Still, the musical was pretty good! Projection-light technology has come a very long way, and you can do some impressive things that makes it a lot easier for set designers. The actors were game; "Let It Go" (the Act I break, natch) was the showstopper it was meant to be, and folks lost their minds when the theatre went dark. Honestly, the crowd being SO INTO the show made it a lot better. Kids were singing along to "Would You Like to Build A Snowman?", offered delightful commentary through the show, and one child in particular could NOT handle it when the "mild peril" moment of the play dropped with a dismembered Olaf strewn across the stage. All in all, a pretty fun time. Sometimes, it's just enough to be in a crowd really invested in buying into the magic.

Thankfully that's the last thing I really have to do this quiet week. Tonight, we'll be making our premium Blue Apron dinner and watching...something. Maybe. It's practically the holidays, so our time is our own!

At work, I really need to just write down everything that needs to be done and tick things off. There are too many things just floating around in my head and it's hard to pick something to get started. It's a little frustrating because I already know all this stuff but keep forgetting to actually implement it. There's nothing wrong with forgetting -- life is a journey of cycles, right? But still, I wish I hadn't wasted half the week already with this kind of project paralysis.

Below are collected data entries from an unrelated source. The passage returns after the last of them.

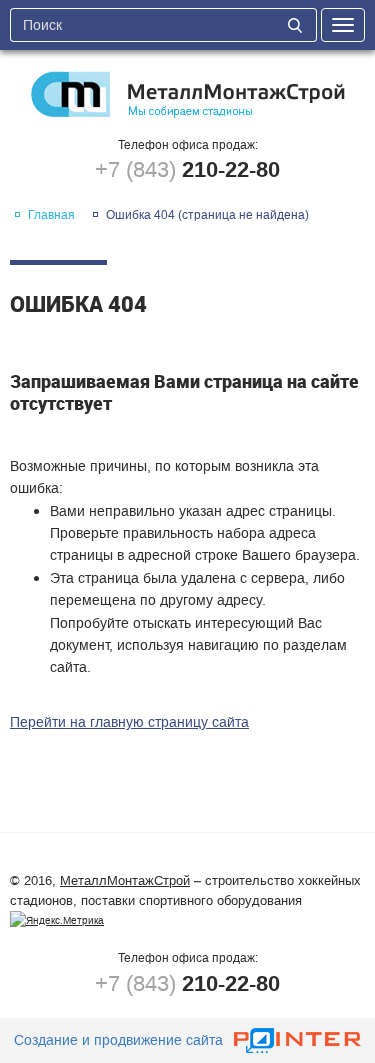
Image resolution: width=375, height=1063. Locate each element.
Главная (51, 215)
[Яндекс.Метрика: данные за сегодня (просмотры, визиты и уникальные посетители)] (57, 921)
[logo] (187, 94)
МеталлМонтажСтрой (125, 880)
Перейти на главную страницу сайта (129, 722)
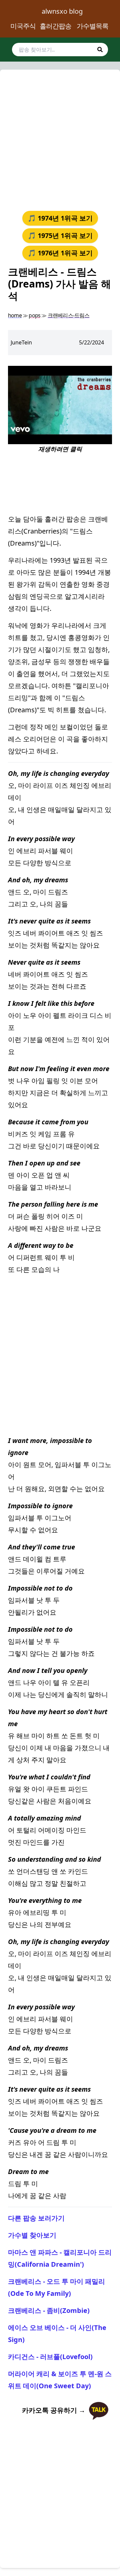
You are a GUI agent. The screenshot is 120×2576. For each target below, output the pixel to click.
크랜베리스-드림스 (69, 315)
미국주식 (23, 25)
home (15, 315)
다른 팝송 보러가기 (36, 2218)
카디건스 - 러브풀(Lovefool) (50, 2356)
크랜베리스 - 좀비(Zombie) (49, 2310)
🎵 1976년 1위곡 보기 (60, 252)
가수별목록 (92, 25)
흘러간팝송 (55, 25)
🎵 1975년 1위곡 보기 (60, 235)
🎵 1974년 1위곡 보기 (60, 218)
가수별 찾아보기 (32, 2235)
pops (34, 315)
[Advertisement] (60, 138)
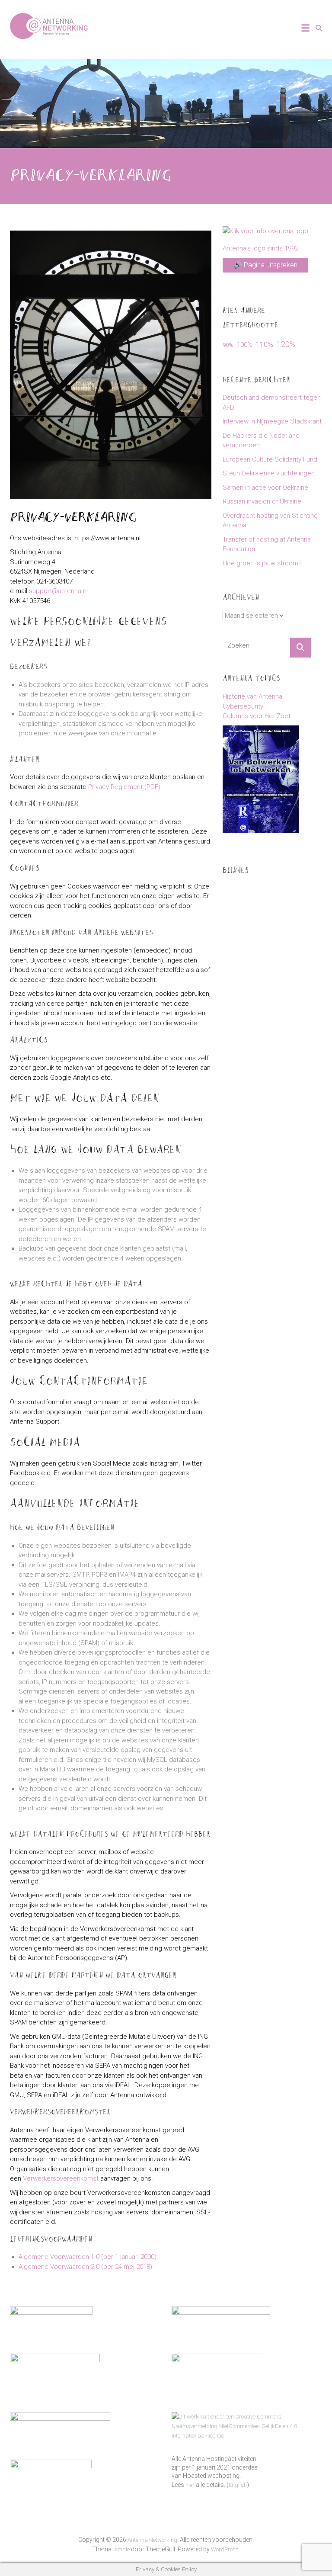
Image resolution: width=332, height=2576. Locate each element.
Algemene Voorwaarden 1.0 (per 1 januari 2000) (87, 2257)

A realization: I've mentioned that I want to be respected in my dealings with other people, but...I also recognize that I don't really project vibes that tell others I respect myself. I don't want to fall into the trap of vanity mirror-gazing, but I could put a lot more thought and effort into how I carry myself. Treating myself as a person worthy of love and compassion is one of the best ways I can encourage others to treat me that way.

So...maybe the work I really need to do next year is figure out how to treat myself as the person I'd like to be. Pay more attention to my grooming and clothes, view better eating and sleeping habits as acts of kindness for myself instead of...chores that I have to handle. Honestly, the malleability of perspective and how MUCH it changes your attitude is one of the biggest lessons I've learned in the past few years. I'm still discovering new applications that feel like cheats. :)

I saw a video on Zen Buddhism yesterday that really got me thinking about my approach to meditation and the self in general. I keep forgetting that one of the central ideas in Zen is the "illusion of self" and what that really means. What we think of as a fixed self is really just...this tangle of emotions, experience, and memory that doesn't necessarily coalesce around anything stable. We don't view reality from a fixed point, but we cling to the idea that we do and it causes us great suffering. Changing yourself is an illusion, because there is no self to change. There is only the change. We're far more mutable and adaptable than we ever give ourselves credit to be.

That isn't to say change is easy. The tension of the strings that create this bundle of awareness increases when we try to shift it. It takes skill to manage the attachments that make us feel "stuck" in a certain belief or attitude. We can create slack here and there, but we have to know where the pressure is coming from and how best to relieve it. And because what we think of as "self" is actually this interrelated tangle of stuff, it can be very difficult to follow tensions back to their sources. Maybe this is the function of koans and Zen stories. They actually sever the attachments we've made over our lives and the shock of that sudden shift provides illumination.

It's an exciting thought. Mainly because it means that if I can absorb that lesson and approach my own journey with that understanding, a whole new world of possibilities open up.